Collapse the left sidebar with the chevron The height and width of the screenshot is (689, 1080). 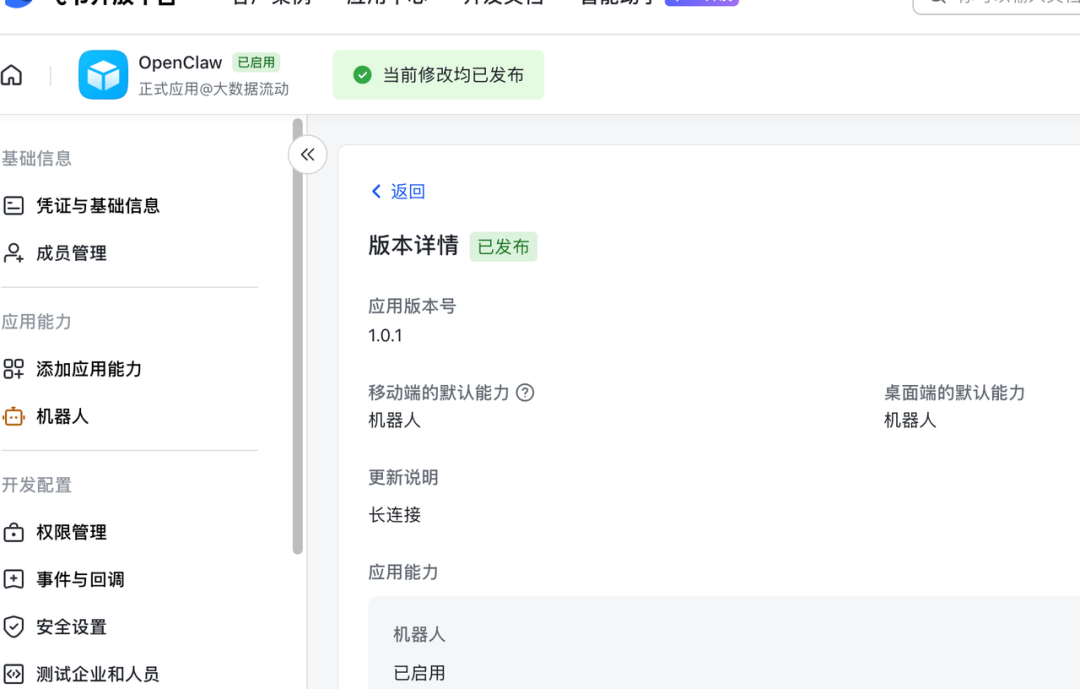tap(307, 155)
==
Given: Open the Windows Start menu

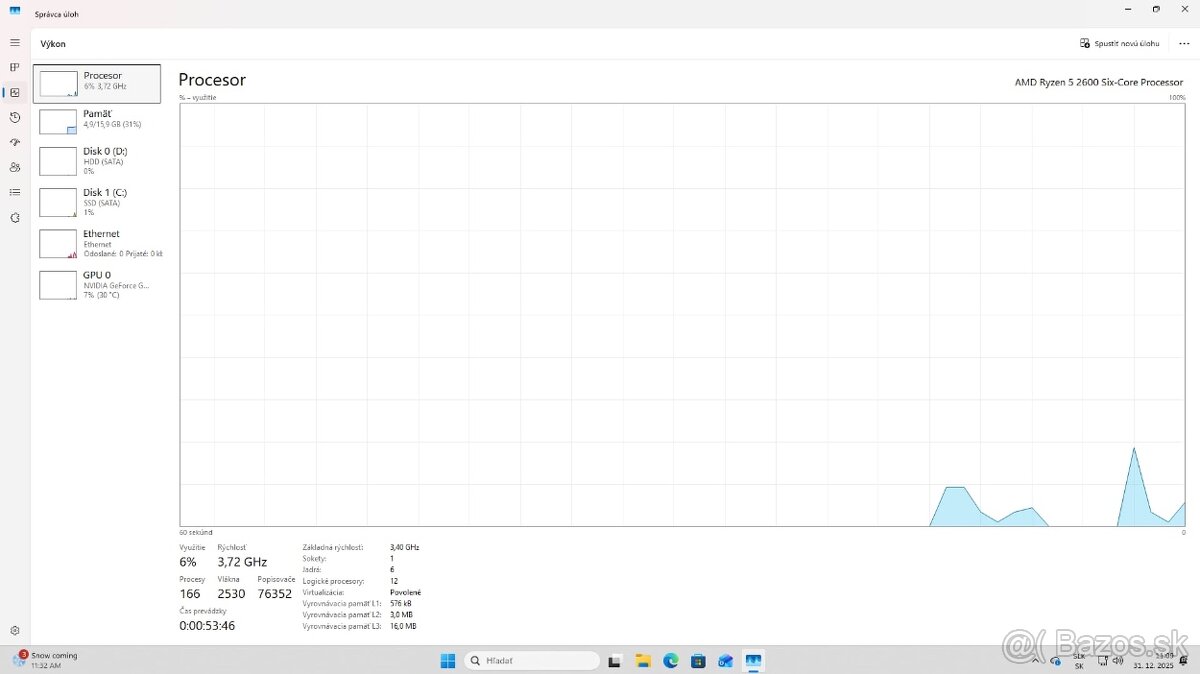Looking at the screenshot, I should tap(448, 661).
* * *
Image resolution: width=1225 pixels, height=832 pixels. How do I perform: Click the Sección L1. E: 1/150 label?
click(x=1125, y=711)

REQUIREMENTS: Arrange the lines between the ones holding "Image resolution: width=1225" and "click(x=1125, y=711)", inclusive, as a Markdown table with the columns Row and Line, numbering each row and leaving out blank lines.

WRITTEN ANSWER:
| Row | Line |
|---|---|
| 1 | Image resolution: width=1225 pixels, height=832 pixels. How do I perform: Click the Sección L1. E: 1/150 label? |
| 2 | click(x=1125, y=711) |